> **Consigne 1**: Relevez les éléments remarquables du projet de règlement que cite le texte sur la démolition des maisons.
> **Consigne 2**: Prolongez le texte sur la démolition des maisons à la suite de sa dernière phrase.

> **Texte retenu**:
Bien que la démolition de vieilles maisons et le déménagement de leurs habitantsn’ait jamais fait partie des quinze premières préoccupations, l’attention qu’on lui accorde a tendance à augmenter.

En 2010, des tragédies ont eu lieu lors de la démolition de maisons; or le projet du nouveau règlement sur la réquisition des maisons construites sur un terrain d’État et les standards de compensation n’a pas encore été publié.

Pourquoi ce projet de règlement a-t-il tant de difficulté à voir le jour? D’après M. Shen Kui, vice-directeur de la Faculté de droit de l’université de Beijing, mis à part le problème de la définition de l’intérêt public et du standard de compensation, l’obstacle le plus important provient des autorités locales. Il explique : « Compte tenu du fait que le mode de financement actuel des administrations locales est basé sur la vente des terrains, ce nouveau règlement diminuerait leurs revenus, parce qu’il leur serait plus difficile d’obtenir des terrains. »

D’après certains reportages, après maintes modifications, ce projet de règlement prend une forme de plus en plus complète. Il est marqué par des éléments remarquables, entre autres, une compensation plus humaine selon les standards du marché, l’interdiction de réquisitionner des maisons à des fins commerciales et de les démolir en vertu d’un ordre administratif.

> **Entrées de données enregistrées**:

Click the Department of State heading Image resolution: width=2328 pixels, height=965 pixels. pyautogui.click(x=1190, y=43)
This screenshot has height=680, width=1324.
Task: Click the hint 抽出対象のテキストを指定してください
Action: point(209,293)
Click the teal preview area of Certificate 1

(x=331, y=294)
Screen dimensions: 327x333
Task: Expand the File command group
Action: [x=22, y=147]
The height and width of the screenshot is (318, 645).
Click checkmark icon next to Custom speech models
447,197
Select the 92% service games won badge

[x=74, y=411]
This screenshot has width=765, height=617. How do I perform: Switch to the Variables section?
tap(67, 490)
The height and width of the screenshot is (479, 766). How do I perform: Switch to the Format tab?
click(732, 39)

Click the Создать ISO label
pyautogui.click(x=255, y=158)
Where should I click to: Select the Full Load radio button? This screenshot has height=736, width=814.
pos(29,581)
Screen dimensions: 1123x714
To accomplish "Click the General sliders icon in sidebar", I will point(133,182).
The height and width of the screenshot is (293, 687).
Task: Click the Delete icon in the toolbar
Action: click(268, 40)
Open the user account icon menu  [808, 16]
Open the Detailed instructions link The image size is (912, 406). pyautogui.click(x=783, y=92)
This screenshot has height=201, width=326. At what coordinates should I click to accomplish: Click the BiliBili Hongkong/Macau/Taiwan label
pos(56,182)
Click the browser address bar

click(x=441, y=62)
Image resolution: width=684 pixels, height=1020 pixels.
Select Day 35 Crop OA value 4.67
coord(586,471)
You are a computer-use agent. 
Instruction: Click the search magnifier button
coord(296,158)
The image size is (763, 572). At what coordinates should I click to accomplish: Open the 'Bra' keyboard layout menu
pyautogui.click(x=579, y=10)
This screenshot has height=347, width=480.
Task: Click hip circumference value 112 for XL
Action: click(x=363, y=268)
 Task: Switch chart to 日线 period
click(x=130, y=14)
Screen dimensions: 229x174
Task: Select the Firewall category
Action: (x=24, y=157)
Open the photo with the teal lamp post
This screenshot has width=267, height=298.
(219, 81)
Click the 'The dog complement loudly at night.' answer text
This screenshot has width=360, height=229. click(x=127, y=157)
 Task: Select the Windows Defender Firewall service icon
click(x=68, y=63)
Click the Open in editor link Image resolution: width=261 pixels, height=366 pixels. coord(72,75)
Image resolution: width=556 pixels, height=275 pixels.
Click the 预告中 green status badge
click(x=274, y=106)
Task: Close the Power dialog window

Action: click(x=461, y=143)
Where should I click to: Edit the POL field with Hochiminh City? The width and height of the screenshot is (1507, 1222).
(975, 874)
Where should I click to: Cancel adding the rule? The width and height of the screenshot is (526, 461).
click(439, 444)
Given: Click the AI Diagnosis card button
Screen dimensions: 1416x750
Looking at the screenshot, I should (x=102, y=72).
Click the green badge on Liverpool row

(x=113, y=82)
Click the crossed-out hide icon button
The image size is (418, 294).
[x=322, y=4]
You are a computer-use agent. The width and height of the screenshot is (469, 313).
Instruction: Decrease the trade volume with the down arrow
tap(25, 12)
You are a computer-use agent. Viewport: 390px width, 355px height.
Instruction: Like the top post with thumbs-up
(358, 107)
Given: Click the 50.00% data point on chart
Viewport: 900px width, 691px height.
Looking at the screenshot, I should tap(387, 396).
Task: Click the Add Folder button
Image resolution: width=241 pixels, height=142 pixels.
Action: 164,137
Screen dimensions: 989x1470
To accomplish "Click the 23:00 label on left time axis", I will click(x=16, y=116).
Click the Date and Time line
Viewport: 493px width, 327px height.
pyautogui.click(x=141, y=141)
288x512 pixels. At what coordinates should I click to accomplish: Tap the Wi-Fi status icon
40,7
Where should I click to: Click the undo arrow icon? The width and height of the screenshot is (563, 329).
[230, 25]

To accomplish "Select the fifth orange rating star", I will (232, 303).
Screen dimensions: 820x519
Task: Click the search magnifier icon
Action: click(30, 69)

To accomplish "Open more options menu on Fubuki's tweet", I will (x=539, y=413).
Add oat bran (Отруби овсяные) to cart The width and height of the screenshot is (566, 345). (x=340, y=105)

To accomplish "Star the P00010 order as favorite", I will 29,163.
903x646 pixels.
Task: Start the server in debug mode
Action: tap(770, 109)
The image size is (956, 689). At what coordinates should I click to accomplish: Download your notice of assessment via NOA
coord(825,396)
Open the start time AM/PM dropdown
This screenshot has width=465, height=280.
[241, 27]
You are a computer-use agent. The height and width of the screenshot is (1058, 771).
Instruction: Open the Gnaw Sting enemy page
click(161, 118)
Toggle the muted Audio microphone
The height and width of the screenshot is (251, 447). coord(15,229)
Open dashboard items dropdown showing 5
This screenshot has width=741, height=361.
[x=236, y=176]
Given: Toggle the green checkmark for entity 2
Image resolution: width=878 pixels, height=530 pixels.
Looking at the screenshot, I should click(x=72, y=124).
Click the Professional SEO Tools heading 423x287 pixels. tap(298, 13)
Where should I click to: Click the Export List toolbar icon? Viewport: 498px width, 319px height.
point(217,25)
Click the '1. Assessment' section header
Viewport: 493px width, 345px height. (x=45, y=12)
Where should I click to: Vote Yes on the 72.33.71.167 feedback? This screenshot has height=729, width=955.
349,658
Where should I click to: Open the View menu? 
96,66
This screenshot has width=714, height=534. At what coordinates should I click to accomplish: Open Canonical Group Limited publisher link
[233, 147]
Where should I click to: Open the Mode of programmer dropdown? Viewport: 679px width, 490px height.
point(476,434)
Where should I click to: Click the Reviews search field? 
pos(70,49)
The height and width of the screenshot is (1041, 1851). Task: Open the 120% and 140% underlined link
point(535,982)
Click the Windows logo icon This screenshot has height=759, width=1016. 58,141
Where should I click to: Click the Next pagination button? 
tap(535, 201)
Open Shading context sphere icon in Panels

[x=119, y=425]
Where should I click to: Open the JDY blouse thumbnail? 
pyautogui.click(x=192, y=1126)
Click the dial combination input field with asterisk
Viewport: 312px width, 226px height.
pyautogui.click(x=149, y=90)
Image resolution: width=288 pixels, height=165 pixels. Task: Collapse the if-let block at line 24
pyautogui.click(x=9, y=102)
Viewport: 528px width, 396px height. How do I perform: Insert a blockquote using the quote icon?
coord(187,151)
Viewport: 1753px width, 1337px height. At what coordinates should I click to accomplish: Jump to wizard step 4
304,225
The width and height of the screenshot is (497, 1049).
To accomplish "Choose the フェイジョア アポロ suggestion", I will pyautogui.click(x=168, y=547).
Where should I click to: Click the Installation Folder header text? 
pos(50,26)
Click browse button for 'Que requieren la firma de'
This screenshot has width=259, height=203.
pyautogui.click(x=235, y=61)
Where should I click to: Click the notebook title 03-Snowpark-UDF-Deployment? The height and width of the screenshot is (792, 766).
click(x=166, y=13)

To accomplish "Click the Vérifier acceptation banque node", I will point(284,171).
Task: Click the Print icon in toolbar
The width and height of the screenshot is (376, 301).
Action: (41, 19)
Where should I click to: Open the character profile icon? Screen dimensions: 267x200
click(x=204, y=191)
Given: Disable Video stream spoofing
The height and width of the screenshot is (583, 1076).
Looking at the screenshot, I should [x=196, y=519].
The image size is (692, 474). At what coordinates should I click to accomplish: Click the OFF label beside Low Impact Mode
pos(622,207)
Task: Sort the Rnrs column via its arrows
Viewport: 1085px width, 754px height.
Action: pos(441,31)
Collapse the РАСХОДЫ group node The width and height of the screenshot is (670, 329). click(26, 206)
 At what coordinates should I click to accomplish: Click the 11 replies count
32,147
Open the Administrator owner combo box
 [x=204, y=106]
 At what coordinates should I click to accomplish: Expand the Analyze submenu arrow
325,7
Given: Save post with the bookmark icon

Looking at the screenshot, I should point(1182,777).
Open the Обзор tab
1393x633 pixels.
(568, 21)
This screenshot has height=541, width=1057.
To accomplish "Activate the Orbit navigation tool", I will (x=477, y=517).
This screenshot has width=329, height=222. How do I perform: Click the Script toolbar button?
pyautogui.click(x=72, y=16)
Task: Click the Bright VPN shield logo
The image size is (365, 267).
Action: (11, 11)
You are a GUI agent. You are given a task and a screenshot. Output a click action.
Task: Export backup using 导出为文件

> **Réponse rédigée 1**:
- une compensation plus humaine selon les standards du marché
- l'interdiction de réquisitionner des maisons à des fins commerciales
- l'interdiction de démolir des maisons en vertu d'un ordre administratif

> **Réponse rédigée 2**:
Pour ce qui est de la protection de l’environnement, elle était au 2e rang en 2005, mais au 12e en 2010. C’est la première fois qu’elle ne se classe pas parmi les dix premières préoccupations. Pourquoi donc? Faute d’énergie et de temps ou incapacité à résoudre ce problème? En fait, brûler les déchets, le changement climatique et le développement à bas carbone ont tous été des sujets populaires en 2010. Le 23 novembre dernier, M. Xie Zhenhua, vice-président de la Commission nationale du développement et de la réforme, a déclaré que durant le XIIe Plan quinquennal, il serait possible de percevoir des taxes environnementales ou des taxes sur les émissions de carbone. À ce moment-là, l’attention qu’accordera le public à cette question augmentera probablement.

Contrairement à ce à quoi on pouvait s’attendre, la réforme du système du hukou est celle qui a attiré le moins d’attention parmi les 29 points. En 1992, un groupe avait été formé pour préparer les documents de réforme de ce système. En 1993, l’objectif d’uniformiser le processus d’enregistrement du hukou dans les villes et les campagnes a été défini, mais 18 ans plus tard, cet objectif n’était pas encore réalisé.

Ces dernières années, les autorités locales ont fait des essais pour approfondir la réforme de ce système, mais selon les endroits, leurs intentions sont différentes : certaines d’entre elles ne cherchent qu’à augmenter le taux d’urbanisation, alors que d’autres tentent de réquisitionner les terrains des paysans. Certaines façons de faire ne sont pas universellement reconnues par les habitants urbains et ruraux ; par exemple, un grand nombre de paysans ne désirent pas le hukou urbain. La réforme du système du hukou a encore beaucoup à faire.

*OUYANG HAIYAN, docteur en sociologie, travaille actuellement à la revue Xiaokang.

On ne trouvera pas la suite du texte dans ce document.